今日は新聞休刊日なので、昨日のコラムの一部を紹介します。
・ 歌手、大橋純子さんは炭鉱で栄えた街、北海道夕張市の大衆食堂を営む家で育った。子どものころ、夕張は活況を呈していた。だが、その後すべての炭鉱は閉山し、市は財政破綻に陥った
▲沈む故郷を元気づけようと大橋さんは2007年3月、北海道出身の歌手有志と市内で開いた無料コンサートに参加した。売り上げを同市への寄付にあてようと、カバーアルバムも発売した
▲その大橋さん、73歳での別れである。1970年代後半から80年代にかけて「たそがれマイ・ラブ」「シルエット・ロマンス」などのヒットで時代を彩った。大橋さん自身はヒット曲は「歌謡曲色」が強いと感じ、当時は抵抗があったという。だが、透明感ある歌唱力は圧倒的だった。茶の間にテレビが必ずあった時代、大橋さんの歌声は思わず画面に集中させる力があった
▲著名な音楽家や歌手の訃報が相次ぐ年である。高橋幸宏さん、坂本龍一さん、谷村新司さん……。先日亡くなった歌手、もんたよしのりさんと大橋さんはデュエット曲を発表したこともある。がん治療から復帰した19年、小紙の取材に「細く長くでいい、頑張っていこう」と語っていた。ファンと歩みながら重ねた年月である
▲「歌手のいいところは、歌を残しておけること」「夕張の暗い冬が、いつまでも続くとは思いません」。これも、大橋さんが残した言葉だ
▲その通りに、多くの人がきのう、大橋さんのヒット曲を口ずさんだはずだ。そして、夕張の再起への努力は続いている。

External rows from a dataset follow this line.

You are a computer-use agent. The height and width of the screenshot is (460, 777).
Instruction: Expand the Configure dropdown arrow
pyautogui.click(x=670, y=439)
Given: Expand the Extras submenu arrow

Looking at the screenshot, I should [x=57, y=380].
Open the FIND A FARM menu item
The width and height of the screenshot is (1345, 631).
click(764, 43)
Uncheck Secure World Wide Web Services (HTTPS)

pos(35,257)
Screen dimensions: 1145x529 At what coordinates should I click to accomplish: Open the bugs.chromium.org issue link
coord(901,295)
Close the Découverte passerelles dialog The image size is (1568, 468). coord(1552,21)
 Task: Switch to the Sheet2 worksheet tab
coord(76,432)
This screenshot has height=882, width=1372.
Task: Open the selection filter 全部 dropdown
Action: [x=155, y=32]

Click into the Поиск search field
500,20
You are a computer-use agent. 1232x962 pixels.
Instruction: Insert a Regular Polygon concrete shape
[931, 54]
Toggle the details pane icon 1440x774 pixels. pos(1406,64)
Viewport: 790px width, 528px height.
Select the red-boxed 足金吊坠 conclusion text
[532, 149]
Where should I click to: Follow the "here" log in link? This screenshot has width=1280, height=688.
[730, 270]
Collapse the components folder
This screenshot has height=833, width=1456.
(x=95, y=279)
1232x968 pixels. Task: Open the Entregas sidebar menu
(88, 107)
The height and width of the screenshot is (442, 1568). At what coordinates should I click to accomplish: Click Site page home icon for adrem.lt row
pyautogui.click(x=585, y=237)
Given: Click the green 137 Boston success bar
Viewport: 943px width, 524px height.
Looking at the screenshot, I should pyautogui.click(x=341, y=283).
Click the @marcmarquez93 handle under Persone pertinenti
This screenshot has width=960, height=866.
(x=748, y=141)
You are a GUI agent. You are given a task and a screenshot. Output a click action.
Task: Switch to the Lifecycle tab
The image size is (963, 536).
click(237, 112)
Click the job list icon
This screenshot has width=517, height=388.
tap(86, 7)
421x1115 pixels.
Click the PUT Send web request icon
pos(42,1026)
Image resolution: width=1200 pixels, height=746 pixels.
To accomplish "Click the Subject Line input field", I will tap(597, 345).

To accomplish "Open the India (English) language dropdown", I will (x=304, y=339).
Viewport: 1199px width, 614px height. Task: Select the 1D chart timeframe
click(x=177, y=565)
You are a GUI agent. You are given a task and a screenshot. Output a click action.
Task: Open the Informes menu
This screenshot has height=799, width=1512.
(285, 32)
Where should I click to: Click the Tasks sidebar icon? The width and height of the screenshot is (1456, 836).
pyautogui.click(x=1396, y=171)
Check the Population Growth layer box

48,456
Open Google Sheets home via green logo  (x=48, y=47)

・ 形の上では似たところがあっても、まるっきりかけ離れた二つのものをたとえる「月とすっぽん」。英語にも似た慣用句がある。「チョークとチーズ(chalk and cheese)」という
▼一説では慣用句の元はこんな話である。13世紀の英国。ある店主が店で売るチーズの目方を増やそうと中にチョークをこっそり混ぜた。これを知った客たちは腹を立て「チーズとチョークはまるで違うものだ」
▼現地を心配しつつ二つの言葉を比べる。「cease-fire(停戦) and pause(戦闘休止)」。イスラエルがパレスチナ自治区ガザ北部で1日4時間の戦闘休止を行うという。停戦ではない
▼なるほど、停戦も戦闘休止も戦闘行為が一時的に止まっているという点では似ているものの、やはり「チョークとチーズ」だろう
▼国際法上の明確な定義はないが、攻撃の意思を一時的に脇に置くのが「停戦」とすれば攻撃の意思を維持しながら民間人避難などのため時間と地域を限って攻撃を見合わせるのが「戦闘休止」だろう。敵意という点で根本が違う
▼ガザの人道危機に対する国際社会の非難を受けたイスラエルが譲歩し、受け入れた戦闘休止とはいえ、実現したいのは停戦であり、その先の和平である。1日4時間で、どれだけの命が救えようか。戦闘休止がチーズに見せかけたチョークに思えてならぬ。
※ シルエット・ロマンスは名曲です。寂しいですね。
ガザを語るなら、人質解放を先に報道してほしいですね。
また、ハマスは国家ではないので、国際法に縛られないのでは?
それだとしたらやっかいですね。